The Immersionist
On Sunday I drove down to a library just outside of Boston for a book discussion. It was beauty of a day, and to be perfectly honest I was hardly in the mood to spend the majority of the sunlit hours staring through the Subaru’s windshield and listening to my collection of David Lee Roth-era Van Halen cassettes (in truth, it wasn’t the Van Halen I minded; it was the fact that the only sun I felt that day was filtered by window glass).
In Montpelier, I stopped for a cuppa and, via circumstances that are too convoluted to explain here, found myself emerging from the coffee shop in the company of a young anarchist paramedic named Tasha who was southward bound without a vehicle to call his own. “This car smells just like the farm I used to work on,” he told me when we stepped into the Subaru, and I had to laugh, because that’s exactly what the hitchhiker Penny picked up a couple months back said, too.
Tasha and I spent the next 90 minutes discussing money, wealth, anarchism, the interstate highway system, and veganism, in approximately that order, until I dropped him at the junction of I89 and I91 and motored onward alone. I love strange little serendipitous events like this, the unexpected detours that make life interesting.

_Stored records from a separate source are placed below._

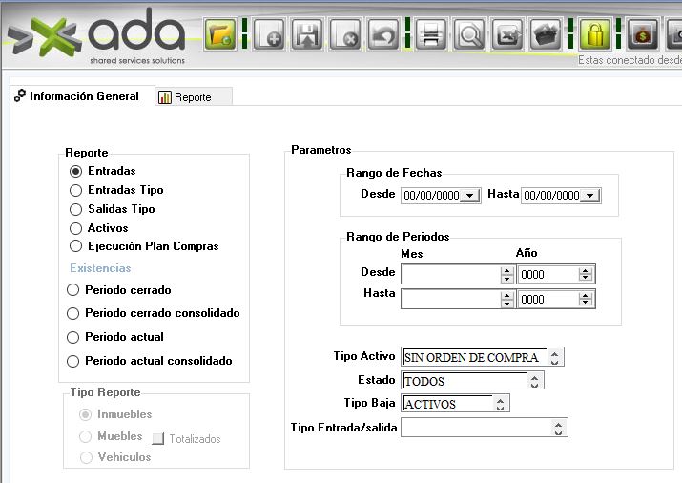This screenshot has width=682, height=483.
Task: Expand the Estado combo box
Action: click(x=535, y=381)
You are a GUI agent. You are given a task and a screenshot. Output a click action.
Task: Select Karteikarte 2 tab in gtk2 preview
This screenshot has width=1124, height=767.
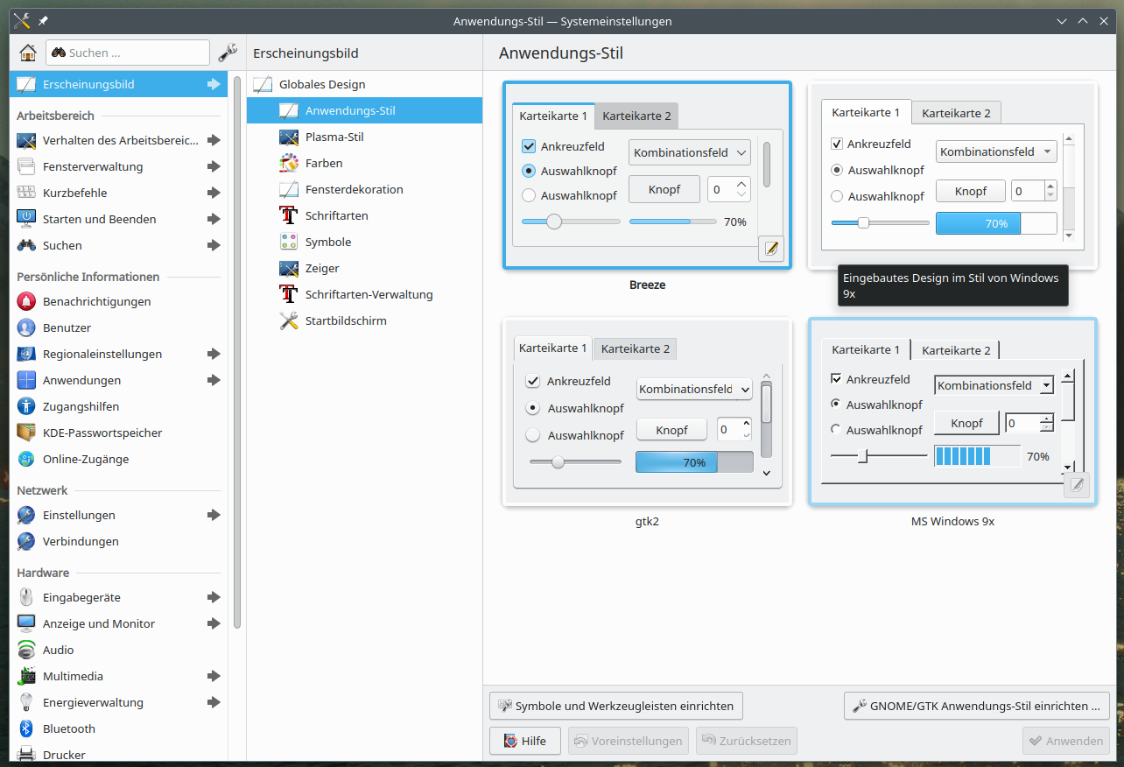point(635,348)
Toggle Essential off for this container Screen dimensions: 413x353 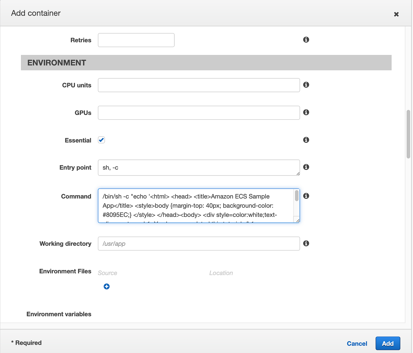(x=101, y=140)
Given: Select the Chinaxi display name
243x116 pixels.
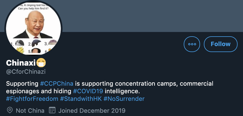Looking at the screenshot, I should pyautogui.click(x=21, y=63).
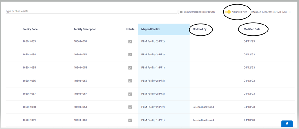Open Mapped Facility cell for row 105014054

tap(153, 55)
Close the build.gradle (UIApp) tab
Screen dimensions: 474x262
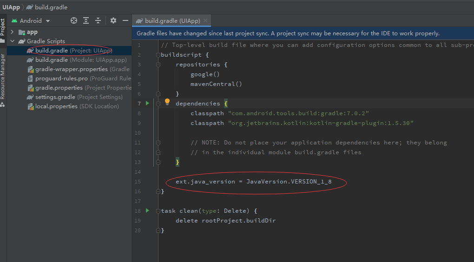206,20
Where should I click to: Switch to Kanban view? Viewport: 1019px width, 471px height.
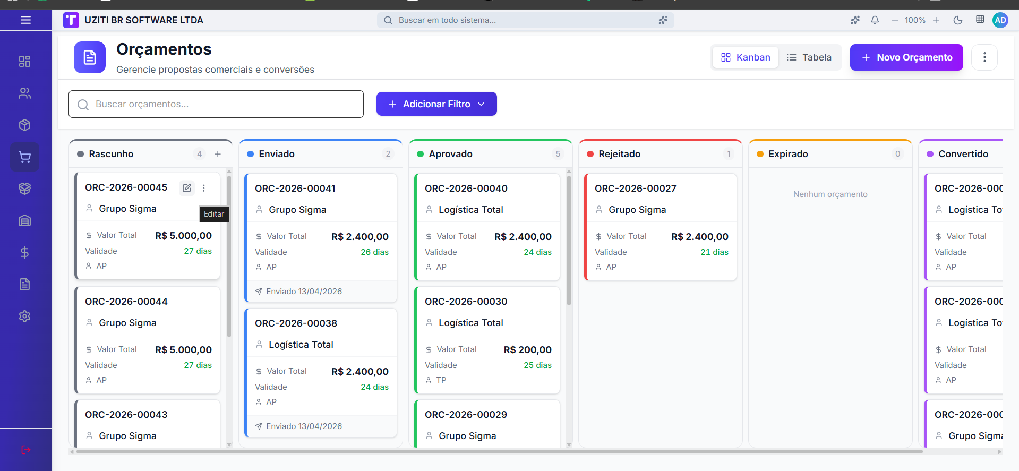pyautogui.click(x=746, y=57)
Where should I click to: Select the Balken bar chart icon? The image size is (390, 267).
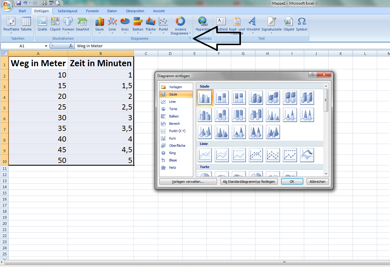pyautogui.click(x=138, y=24)
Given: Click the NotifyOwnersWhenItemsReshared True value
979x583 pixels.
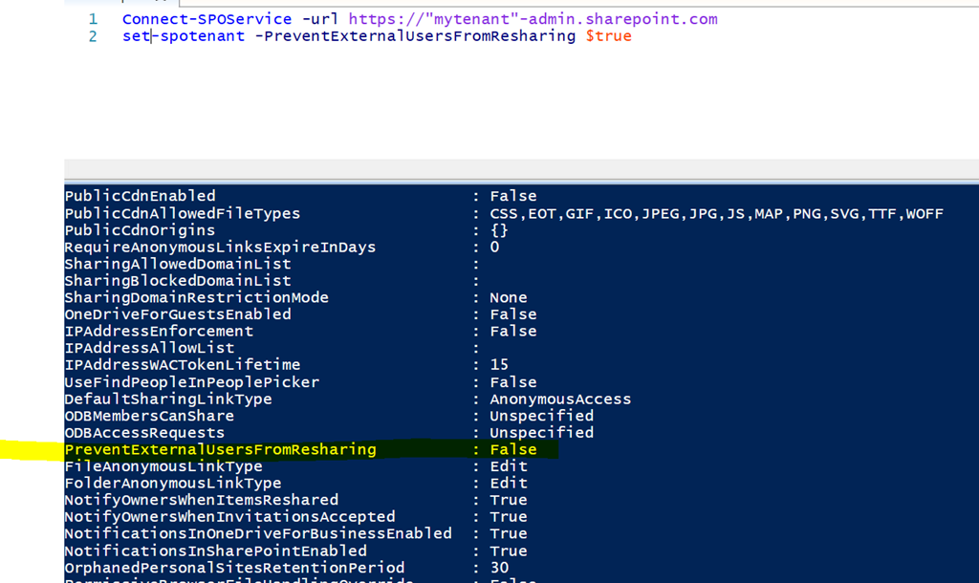Looking at the screenshot, I should [x=508, y=500].
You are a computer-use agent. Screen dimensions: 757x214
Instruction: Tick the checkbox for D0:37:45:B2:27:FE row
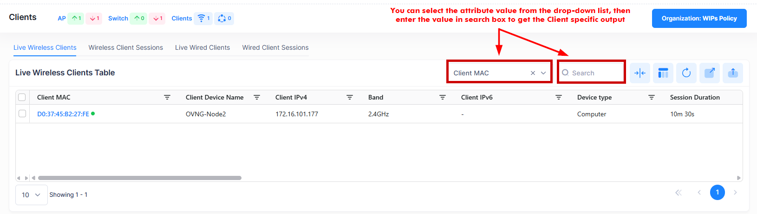(22, 114)
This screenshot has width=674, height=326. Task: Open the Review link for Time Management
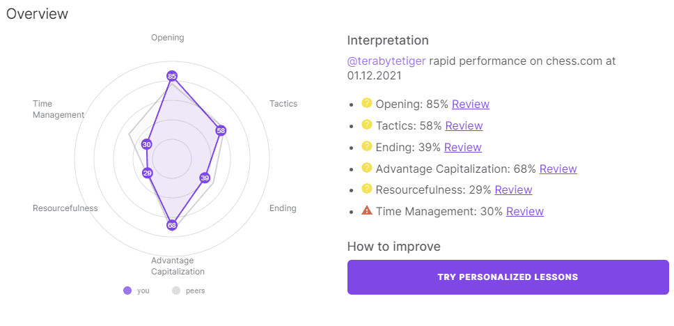(525, 211)
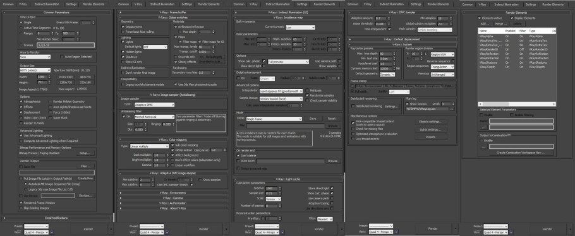
Task: Enable the Auto Region Selected checkbox
Action: 62,57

One minute, you’re rolling along, belting out the chorus to “Panama”; the next, you’ve got an anarchist paramedic in your passenger seat, sharing tales from the business end of a northern MA ambulance.
I made to the library in a timely fashion and, as is so often the case when I am invited to participate in these sort of discussions, found the subject matter veering into unexpected territory (although, frankly, this has begun to happen so often it’s hardly unexpected, anymore). I’d been invited to talk about small-scale regionalized food systems, which had somehow morphed into a wide-ranging discussion of money, wealth, education, television, and health, along with a few other things I’m probably forgetting.
At one point, after suggesting that our lives might ultimately be richer if we simply ignored the news over which we have little-to-no control, a middle-aged woman blurted out “You sound like an isolationist.” It was clearly not intended as a compliment and she looked a little pissed, as if I’d somehow offended her. We spent a few minutes batting that around, although I was a little taken off guard and not sure exactly how to respond. Maybe I am an isolationist, I thought. And then: Is that bad?
The truth is (and as I tried to explain to the assembled crowd on Sunday), I have only so much emotional and intellectual energy to expend on the world around me. Quite consciously, I have chosen to expend it on the part of the world that feels tangible and real to me. That I feel personally connected to. Perhaps this is merely evidence of my small-mindedness, or the narrowness of my view. Perhaps there will come a time when I see it as a flaw and will feel compelled to rectify it. But for now, I am certain that by not allowing my energy to become diffused and fragmented by often-tragic events over which I am powerless to affect, I have more energy to immerse myself in family, land, and community. Is it possible that if we all focused our energies in this manner, the world might actually be better off for it? Of course, I cannot know, but I think this might be true.
All of which is to say, I guess, that it’s quite possible I am an isolationist.
But that doesn’t mean I can’t be an immersionist, too.